Social media compromises real-life social skills


Photo by Sarah Wheatley

Abby Walters (’19), Lily Robertson (’19), and Lynzie Ritz (’19) take selfies instead of studying during enrichment. Robertson sent the photo to friends through Snapchat.

Sarah Wheatley, Reporter

Social media has taken the world by storm over the past few years. According to, with over 8,796 snapchats sent per second, 350,000 tweets per minute, and 52 million Instagram photos posted a day, social media has taken over.

Face to face conversations has transformed communication via text and snapchat. “It is my entire social life,” said Carly Stevens (’20), who primarily communicates with her friends through text.

But even texting seems to have faded. It is more common now for people to keep in touch through snapchat, an app created in 2011 that allows users to send photos back and forth with their friends. Conversation within the app seems to be a test of memory, as the messages disappear after swiping out of the chat or tapping out of the photo.

One of the snapchat updates of 2015 was the introduction of “snap streaks.” A snap streak is the number of days the user has consistently snapped back and forth with another person. A fire emoji appears next to their name to signify a snap streak.
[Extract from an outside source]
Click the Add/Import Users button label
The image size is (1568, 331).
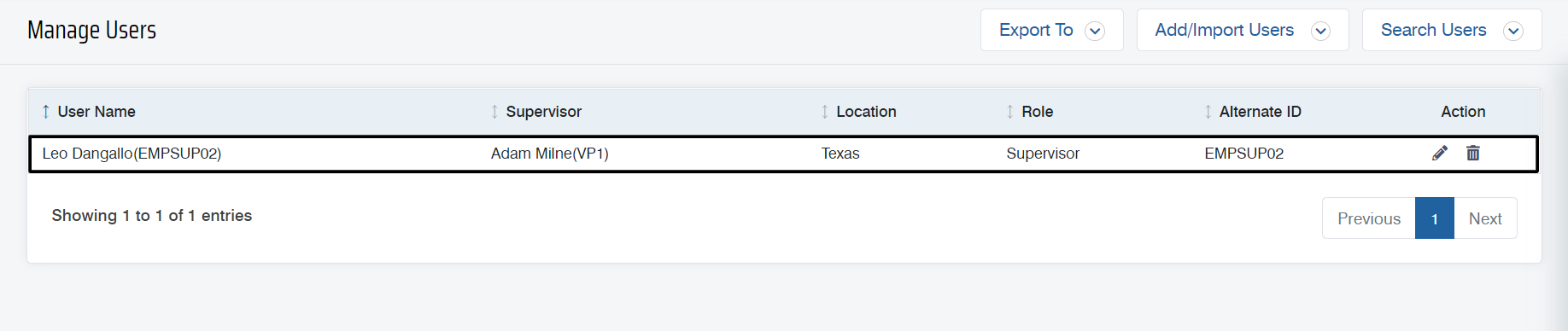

Snap streaks create an obligation for people to snap each other. “I have a lot of streaks, so that’s the main way, I talk to people,” Lily Robertson (’19) said. Robertson said she does not usually have conversations in her snaps.

So how did people communicate before 2011?

“The only way to get a hold of someone when I was a teenager was by telephone, or you had to drive to their house,” Science teacher, John Foster said. Although the accessibility to social media has allowed him to stay in contact his college classmates, Foster warns that it is easy to get addicted to the screen.

This addiction can help or hurt relationships between family members. It’s easy to get wrapped up in what is being posted online instead of spending time with them, but it allows a way to contact the ones that aren’t around.

“It could be like either way, if you’re not with your family a lot and you’re on your phone, you could like call them and stuff and talk to them but if you are with your family and you’re on your phone, then you’re not actually with them,” Jeff Wilson (’19) said. Wilson says he is not allowed to have his phone out at the dinner table.

A social life has turned into a social media life. Although social media can be a way to connect, sometimes it’s better to disconnect.